— start of DATA FOR THIS TASK —
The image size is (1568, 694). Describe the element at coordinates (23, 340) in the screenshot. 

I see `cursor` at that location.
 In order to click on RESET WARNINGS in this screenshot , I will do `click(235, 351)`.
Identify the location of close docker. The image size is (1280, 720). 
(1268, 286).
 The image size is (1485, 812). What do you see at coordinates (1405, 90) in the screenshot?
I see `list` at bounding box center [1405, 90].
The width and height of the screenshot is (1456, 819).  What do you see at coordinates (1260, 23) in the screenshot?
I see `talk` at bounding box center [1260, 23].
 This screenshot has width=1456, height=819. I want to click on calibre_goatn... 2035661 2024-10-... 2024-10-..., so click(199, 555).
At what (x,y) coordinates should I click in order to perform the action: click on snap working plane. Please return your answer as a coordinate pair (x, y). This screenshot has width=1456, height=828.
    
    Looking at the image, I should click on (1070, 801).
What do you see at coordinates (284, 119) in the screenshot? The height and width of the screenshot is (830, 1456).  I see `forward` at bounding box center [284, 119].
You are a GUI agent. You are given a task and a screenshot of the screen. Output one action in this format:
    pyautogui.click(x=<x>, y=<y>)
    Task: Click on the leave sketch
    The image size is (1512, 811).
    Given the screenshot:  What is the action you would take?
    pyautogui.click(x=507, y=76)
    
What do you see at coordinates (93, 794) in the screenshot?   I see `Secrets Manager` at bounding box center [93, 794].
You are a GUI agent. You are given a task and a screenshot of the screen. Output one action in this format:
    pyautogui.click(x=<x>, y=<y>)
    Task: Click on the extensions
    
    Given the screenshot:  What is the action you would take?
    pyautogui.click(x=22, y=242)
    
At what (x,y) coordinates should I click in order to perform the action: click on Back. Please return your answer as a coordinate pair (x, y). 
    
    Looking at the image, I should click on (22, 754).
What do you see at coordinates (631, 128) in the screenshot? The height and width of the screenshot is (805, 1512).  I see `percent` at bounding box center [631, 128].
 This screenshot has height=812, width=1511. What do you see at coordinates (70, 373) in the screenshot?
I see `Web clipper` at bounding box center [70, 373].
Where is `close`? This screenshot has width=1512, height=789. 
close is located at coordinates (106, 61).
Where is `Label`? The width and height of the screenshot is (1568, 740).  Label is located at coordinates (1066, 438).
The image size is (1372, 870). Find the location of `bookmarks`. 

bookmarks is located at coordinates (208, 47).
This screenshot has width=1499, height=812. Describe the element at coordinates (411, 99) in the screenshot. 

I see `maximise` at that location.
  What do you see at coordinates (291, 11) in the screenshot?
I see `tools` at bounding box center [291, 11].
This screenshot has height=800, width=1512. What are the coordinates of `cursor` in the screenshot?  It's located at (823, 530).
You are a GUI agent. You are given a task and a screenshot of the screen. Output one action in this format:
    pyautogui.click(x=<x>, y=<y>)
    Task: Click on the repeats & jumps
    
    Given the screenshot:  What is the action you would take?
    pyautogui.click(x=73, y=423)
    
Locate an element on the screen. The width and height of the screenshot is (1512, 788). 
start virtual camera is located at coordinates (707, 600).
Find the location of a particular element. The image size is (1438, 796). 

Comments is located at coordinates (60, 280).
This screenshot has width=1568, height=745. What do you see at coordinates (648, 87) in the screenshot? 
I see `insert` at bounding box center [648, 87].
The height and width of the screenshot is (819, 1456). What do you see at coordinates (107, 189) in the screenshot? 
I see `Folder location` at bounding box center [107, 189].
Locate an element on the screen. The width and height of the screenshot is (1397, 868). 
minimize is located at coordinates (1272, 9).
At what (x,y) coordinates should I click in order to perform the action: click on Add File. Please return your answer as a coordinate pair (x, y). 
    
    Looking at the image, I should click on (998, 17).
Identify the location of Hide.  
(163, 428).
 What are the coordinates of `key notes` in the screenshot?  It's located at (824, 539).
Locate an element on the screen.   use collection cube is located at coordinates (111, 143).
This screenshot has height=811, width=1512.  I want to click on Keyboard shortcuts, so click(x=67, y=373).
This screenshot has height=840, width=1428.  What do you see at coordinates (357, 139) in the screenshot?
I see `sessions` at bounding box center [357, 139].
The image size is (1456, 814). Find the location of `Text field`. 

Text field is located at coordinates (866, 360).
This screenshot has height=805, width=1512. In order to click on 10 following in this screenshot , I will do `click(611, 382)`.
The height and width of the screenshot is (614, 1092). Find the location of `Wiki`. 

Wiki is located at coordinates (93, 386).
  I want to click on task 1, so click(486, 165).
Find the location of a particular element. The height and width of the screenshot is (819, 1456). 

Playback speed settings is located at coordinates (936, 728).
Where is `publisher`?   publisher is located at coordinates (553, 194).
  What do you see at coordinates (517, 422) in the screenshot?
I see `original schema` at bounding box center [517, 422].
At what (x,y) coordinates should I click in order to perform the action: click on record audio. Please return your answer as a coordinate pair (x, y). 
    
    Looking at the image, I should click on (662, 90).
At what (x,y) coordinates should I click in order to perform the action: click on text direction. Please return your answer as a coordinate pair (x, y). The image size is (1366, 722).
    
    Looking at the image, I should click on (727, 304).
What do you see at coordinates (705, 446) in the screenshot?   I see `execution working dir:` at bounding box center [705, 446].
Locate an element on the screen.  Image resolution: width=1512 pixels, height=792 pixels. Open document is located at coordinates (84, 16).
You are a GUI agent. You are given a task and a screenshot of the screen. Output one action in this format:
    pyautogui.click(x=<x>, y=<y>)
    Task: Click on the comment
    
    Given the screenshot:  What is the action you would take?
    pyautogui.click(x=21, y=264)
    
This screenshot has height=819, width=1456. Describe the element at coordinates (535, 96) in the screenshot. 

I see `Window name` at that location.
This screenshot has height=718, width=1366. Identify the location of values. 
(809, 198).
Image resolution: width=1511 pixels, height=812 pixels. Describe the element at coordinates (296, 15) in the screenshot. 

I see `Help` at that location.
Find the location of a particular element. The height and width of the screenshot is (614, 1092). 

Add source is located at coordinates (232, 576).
— end of DATA FOR THIS TASK —
WHAT TO DO -> Copy out all of the material above word for word, with nothing changed.

FULL RESPONSE ->
The image size is (1568, 694). Describe the element at coordinates (23, 340) in the screenshot. 

I see `cursor` at that location.
 In order to click on RESET WARNINGS in this screenshot , I will do `click(235, 351)`.
Identify the location of close docker. The image size is (1280, 720). 
(1268, 286).
 The image size is (1485, 812). What do you see at coordinates (1405, 90) in the screenshot?
I see `list` at bounding box center [1405, 90].
The width and height of the screenshot is (1456, 819).  What do you see at coordinates (1260, 23) in the screenshot?
I see `talk` at bounding box center [1260, 23].
 This screenshot has width=1456, height=819. I want to click on calibre_goatn... 2035661 2024-10-... 2024-10-..., so click(199, 555).
At what (x,y) coordinates should I click in order to perform the action: click on snap working plane. Please return your answer as a coordinate pair (x, y). This screenshot has width=1456, height=828.
    
    Looking at the image, I should click on (1070, 801).
What do you see at coordinates (284, 119) in the screenshot? The height and width of the screenshot is (830, 1456).  I see `forward` at bounding box center [284, 119].
You are a GUI agent. You are given a task and a screenshot of the screen. Output one action in this format:
    pyautogui.click(x=<x>, y=<y>)
    Task: Click on the leave sketch
    The image size is (1512, 811).
    Given the screenshot:  What is the action you would take?
    pyautogui.click(x=507, y=76)
    
What do you see at coordinates (93, 794) in the screenshot?   I see `Secrets Manager` at bounding box center [93, 794].
You are a GUI agent. You are given a task and a screenshot of the screen. Output one action in this format:
    pyautogui.click(x=<x>, y=<y>)
    Task: Click on the extensions
    
    Given the screenshot:  What is the action you would take?
    pyautogui.click(x=22, y=242)
    
At what (x,y) coordinates should I click in order to perform the action: click on Back. Please return your answer as a coordinate pair (x, y). 
    
    Looking at the image, I should click on (22, 754).
What do you see at coordinates (631, 128) in the screenshot? The height and width of the screenshot is (805, 1512).  I see `percent` at bounding box center [631, 128].
 This screenshot has height=812, width=1511. What do you see at coordinates (70, 373) in the screenshot?
I see `Web clipper` at bounding box center [70, 373].
Where is `close`? This screenshot has width=1512, height=789. 
close is located at coordinates (106, 61).
Where is `Label`? The width and height of the screenshot is (1568, 740).  Label is located at coordinates (1066, 438).
The image size is (1372, 870). Find the location of `bookmarks`. 

bookmarks is located at coordinates (208, 47).
This screenshot has width=1499, height=812. Describe the element at coordinates (411, 99) in the screenshot. 

I see `maximise` at that location.
  What do you see at coordinates (291, 11) in the screenshot?
I see `tools` at bounding box center [291, 11].
This screenshot has height=800, width=1512. What are the coordinates of `cursor` in the screenshot?  It's located at (823, 530).
You are a GUI agent. You are given a task and a screenshot of the screen. Output one action in this format:
    pyautogui.click(x=<x>, y=<y>)
    Task: Click on the repeats & jumps
    
    Given the screenshot:  What is the action you would take?
    pyautogui.click(x=73, y=423)
    
Locate an element on the screen. The width and height of the screenshot is (1512, 788). 
start virtual camera is located at coordinates (707, 600).
Find the location of a particular element. The image size is (1438, 796). 

Comments is located at coordinates (60, 280).
This screenshot has width=1568, height=745. What do you see at coordinates (648, 87) in the screenshot? 
I see `insert` at bounding box center [648, 87].
The height and width of the screenshot is (819, 1456). What do you see at coordinates (107, 189) in the screenshot? 
I see `Folder location` at bounding box center [107, 189].
Locate an element on the screen. The width and height of the screenshot is (1397, 868). 
minimize is located at coordinates (1272, 9).
At what (x,y) coordinates should I click in order to perform the action: click on Add File. Please return your answer as a coordinate pair (x, y). 
    
    Looking at the image, I should click on (998, 17).
Identify the location of Hide.  
(163, 428).
 What are the coordinates of `key notes` in the screenshot?  It's located at (824, 539).
Locate an element on the screen.   use collection cube is located at coordinates (111, 143).
This screenshot has height=811, width=1512.  I want to click on Keyboard shortcuts, so click(x=67, y=373).
This screenshot has height=840, width=1428.  What do you see at coordinates (357, 139) in the screenshot?
I see `sessions` at bounding box center [357, 139].
The image size is (1456, 814). Find the location of `Text field`. 

Text field is located at coordinates (866, 360).
This screenshot has height=805, width=1512. In order to click on 10 following in this screenshot , I will do `click(611, 382)`.
The height and width of the screenshot is (614, 1092). Find the location of `Wiki`. 

Wiki is located at coordinates (93, 386).
  I want to click on task 1, so click(486, 165).
Find the location of a particular element. The height and width of the screenshot is (819, 1456). 

Playback speed settings is located at coordinates (936, 728).
Where is `publisher`?   publisher is located at coordinates (553, 194).
  What do you see at coordinates (517, 422) in the screenshot?
I see `original schema` at bounding box center [517, 422].
At what (x,y) coordinates should I click in order to perform the action: click on record audio. Please return your answer as a coordinate pair (x, y). 
    
    Looking at the image, I should click on (662, 90).
At what (x,y) coordinates should I click in order to perform the action: click on text direction. Please return your answer as a coordinate pair (x, y). The image size is (1366, 722).
    
    Looking at the image, I should click on (727, 304).
What do you see at coordinates (705, 446) in the screenshot?   I see `execution working dir:` at bounding box center [705, 446].
Locate an element on the screen.  Image resolution: width=1512 pixels, height=792 pixels. Open document is located at coordinates (84, 16).
You are a GUI agent. You are given a task and a screenshot of the screen. Output one action in this format:
    pyautogui.click(x=<x>, y=<y>)
    Task: Click on the comment
    
    Given the screenshot:  What is the action you would take?
    pyautogui.click(x=21, y=264)
    
This screenshot has height=819, width=1456. Describe the element at coordinates (535, 96) in the screenshot. 

I see `Window name` at that location.
This screenshot has height=718, width=1366. Identify the location of values. 
(809, 198).
Image resolution: width=1511 pixels, height=812 pixels. Describe the element at coordinates (296, 15) in the screenshot. 

I see `Help` at that location.
Find the location of a particular element. The height and width of the screenshot is (614, 1092). 

Add source is located at coordinates (232, 576).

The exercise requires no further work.